В райкоме я впервые познакомилась с Ларисой Алексеевной Бабенко, впоследствии ставшей директором средней школы №46.
Сказано по случаю...
Партийная закваска очень помогает Ларисе Алексеевне в работе. Где образованием руководят бывший партийные работники, всегда порядок, дисциплина, ответственность за выполняемую работу, только иногда чувствуется жестковатость по отношению к учителям.
Из директоров я знала лишь одного — Екатерину Александровну Новикову, которая, придя к руководству школой №18 г.

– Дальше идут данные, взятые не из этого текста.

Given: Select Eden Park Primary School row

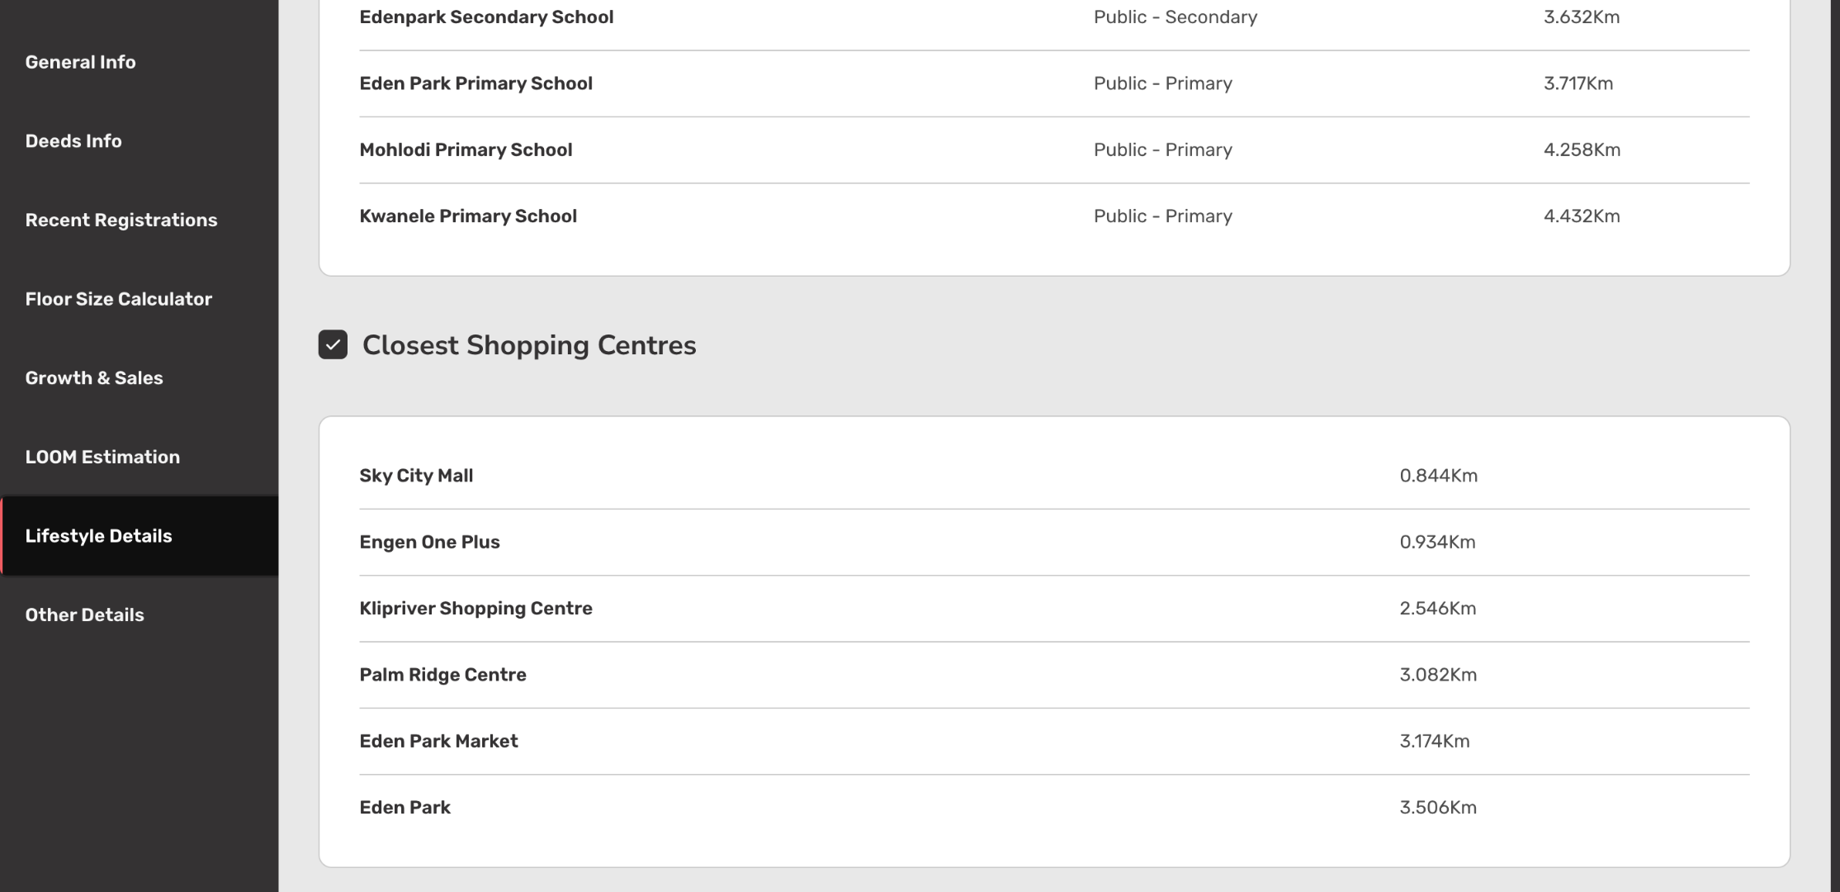Looking at the screenshot, I should 475,83.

Твери после роли заместителя главного партийного руководителя Центрального райкома партии в лице В. Брагина, сумела эстетически укрепить коллектив даже своим участием как в творчестве учащихся, так и в творчестве педагогов.
После процедуры приема я первый год ходила в звании кандидата в члены КПСС. Но как только кончился испытательный срок, тут же была избрана партийным секретарем писательской организации.
«Вот зачем ей нужна партийность! Ей нужна власть!» — подумали некоторые. Но мне быть этой властью совсем не хотелось, как и руководить взрослыми писателями. Неинтересно и скучно. Училась писать протоколы, составлять отчеты о каких-то пустых собраниях, изучать постановления. В заместителях ходил заведующий Тверским отделением издательства «Московский рабочий» Александр Сергеевич Душенков, ныне священнослужитель в соборе Вознесения, что возвышается на перекрестке Советской улицы и Тверского проспекта. Раньше в этом здании располагались выставочные залы промышленных достижений Калининской области. А на углу был большой овощной магазин. Этого здания сейчас нет. Его снесли, когда расширяли Тверской проспект. Как все меняется!